Give every line below again, exactly as it appears.

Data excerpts
BEGIN
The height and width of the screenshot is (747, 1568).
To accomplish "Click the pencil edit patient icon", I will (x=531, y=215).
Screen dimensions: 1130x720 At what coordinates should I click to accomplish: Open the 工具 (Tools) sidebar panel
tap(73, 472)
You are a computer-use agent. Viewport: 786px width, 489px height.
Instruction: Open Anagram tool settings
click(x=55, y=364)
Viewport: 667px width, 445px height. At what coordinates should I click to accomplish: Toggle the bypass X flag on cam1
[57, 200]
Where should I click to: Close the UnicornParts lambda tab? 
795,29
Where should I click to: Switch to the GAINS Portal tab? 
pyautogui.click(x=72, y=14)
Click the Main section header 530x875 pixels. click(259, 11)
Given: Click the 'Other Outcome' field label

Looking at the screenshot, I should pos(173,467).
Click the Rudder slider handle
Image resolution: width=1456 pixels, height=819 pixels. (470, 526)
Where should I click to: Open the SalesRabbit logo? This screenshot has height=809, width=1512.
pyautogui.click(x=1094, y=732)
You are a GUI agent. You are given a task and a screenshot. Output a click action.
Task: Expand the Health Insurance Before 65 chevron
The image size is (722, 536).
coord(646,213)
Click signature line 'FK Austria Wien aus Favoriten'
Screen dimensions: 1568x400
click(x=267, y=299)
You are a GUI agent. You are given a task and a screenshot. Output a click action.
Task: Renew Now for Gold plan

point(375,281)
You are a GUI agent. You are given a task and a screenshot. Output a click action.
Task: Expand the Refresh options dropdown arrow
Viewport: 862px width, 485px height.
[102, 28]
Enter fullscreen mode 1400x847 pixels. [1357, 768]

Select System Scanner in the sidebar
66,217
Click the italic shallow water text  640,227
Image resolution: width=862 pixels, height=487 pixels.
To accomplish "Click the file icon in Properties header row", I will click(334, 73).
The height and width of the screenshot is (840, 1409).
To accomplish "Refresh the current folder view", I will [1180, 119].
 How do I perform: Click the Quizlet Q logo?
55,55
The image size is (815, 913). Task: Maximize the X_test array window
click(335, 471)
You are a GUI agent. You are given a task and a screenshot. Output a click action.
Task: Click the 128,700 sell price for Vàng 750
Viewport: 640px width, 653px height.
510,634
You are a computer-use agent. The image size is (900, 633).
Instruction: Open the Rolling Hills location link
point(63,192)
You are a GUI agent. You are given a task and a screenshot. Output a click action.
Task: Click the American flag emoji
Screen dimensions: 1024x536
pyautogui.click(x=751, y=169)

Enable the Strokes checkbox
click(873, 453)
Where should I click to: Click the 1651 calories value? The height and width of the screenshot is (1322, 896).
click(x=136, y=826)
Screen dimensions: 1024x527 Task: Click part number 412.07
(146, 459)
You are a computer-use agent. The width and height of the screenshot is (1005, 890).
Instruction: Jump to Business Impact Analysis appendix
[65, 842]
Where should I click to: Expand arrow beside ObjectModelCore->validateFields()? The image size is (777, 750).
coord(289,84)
END
SOLUTION TO THIS EXERCISE:
The height and width of the screenshot is (747, 1568).
To accomplish "Click the pencil edit patient icon", I will (x=531, y=215).
Screen dimensions: 1130x720 At what coordinates should I click to accomplish: Open the 工具 (Tools) sidebar panel
tap(73, 472)
You are a computer-use agent. Viewport: 786px width, 489px height.
Instruction: Open Anagram tool settings
click(x=55, y=364)
Viewport: 667px width, 445px height. At what coordinates should I click to accomplish: Toggle the bypass X flag on cam1
[57, 200]
Where should I click to: Close the UnicornParts lambda tab? 
795,29
Where should I click to: Switch to the GAINS Portal tab? 
pyautogui.click(x=72, y=14)
Click the Main section header 530x875 pixels. click(259, 11)
Given: Click the 'Other Outcome' field label

Looking at the screenshot, I should pos(173,467).
Click the Rudder slider handle
Image resolution: width=1456 pixels, height=819 pixels. (470, 526)
Where should I click to: Open the SalesRabbit logo? This screenshot has height=809, width=1512.
pyautogui.click(x=1094, y=732)
You are a GUI agent. You are given a task and a screenshot. Output a click action.
Task: Expand the Health Insurance Before 65 chevron
The image size is (722, 536).
coord(646,213)
Click signature line 'FK Austria Wien aus Favoriten'
Screen dimensions: 1568x400
click(x=267, y=299)
You are a GUI agent. You are given a task and a screenshot. Output a click action.
Task: Renew Now for Gold plan

point(375,281)
You are a GUI agent. You are given a task and a screenshot. Output a click action.
Task: Expand the Refresh options dropdown arrow
Viewport: 862px width, 485px height.
[102, 28]
Enter fullscreen mode 1400x847 pixels. [1357, 768]

Select System Scanner in the sidebar
66,217
Click the italic shallow water text  640,227
Image resolution: width=862 pixels, height=487 pixels.
To accomplish "Click the file icon in Properties header row", I will click(334, 73).
The height and width of the screenshot is (840, 1409).
To accomplish "Refresh the current folder view", I will [1180, 119].
 How do I perform: Click the Quizlet Q logo?
55,55
The image size is (815, 913). Task: Maximize the X_test array window
click(335, 471)
You are a GUI agent. You are given a task and a screenshot. Output a click action.
Task: Click the 128,700 sell price for Vàng 750
Viewport: 640px width, 653px height.
510,634
You are a computer-use agent. The image size is (900, 633).
Instruction: Open the Rolling Hills location link
point(63,192)
You are a GUI agent. You are given a task and a screenshot. Output a click action.
Task: Click the American flag emoji
Screen dimensions: 1024x536
pyautogui.click(x=751, y=169)

Enable the Strokes checkbox
click(873, 453)
Where should I click to: Click the 1651 calories value? The height and width of the screenshot is (1322, 896).
click(x=136, y=826)
Screen dimensions: 1024x527 Task: Click part number 412.07
(146, 459)
You are a computer-use agent. The width and height of the screenshot is (1005, 890).
Instruction: Jump to Business Impact Analysis appendix
[65, 842]
Where should I click to: Expand arrow beside ObjectModelCore->validateFields()? The image size is (777, 750).
coord(289,84)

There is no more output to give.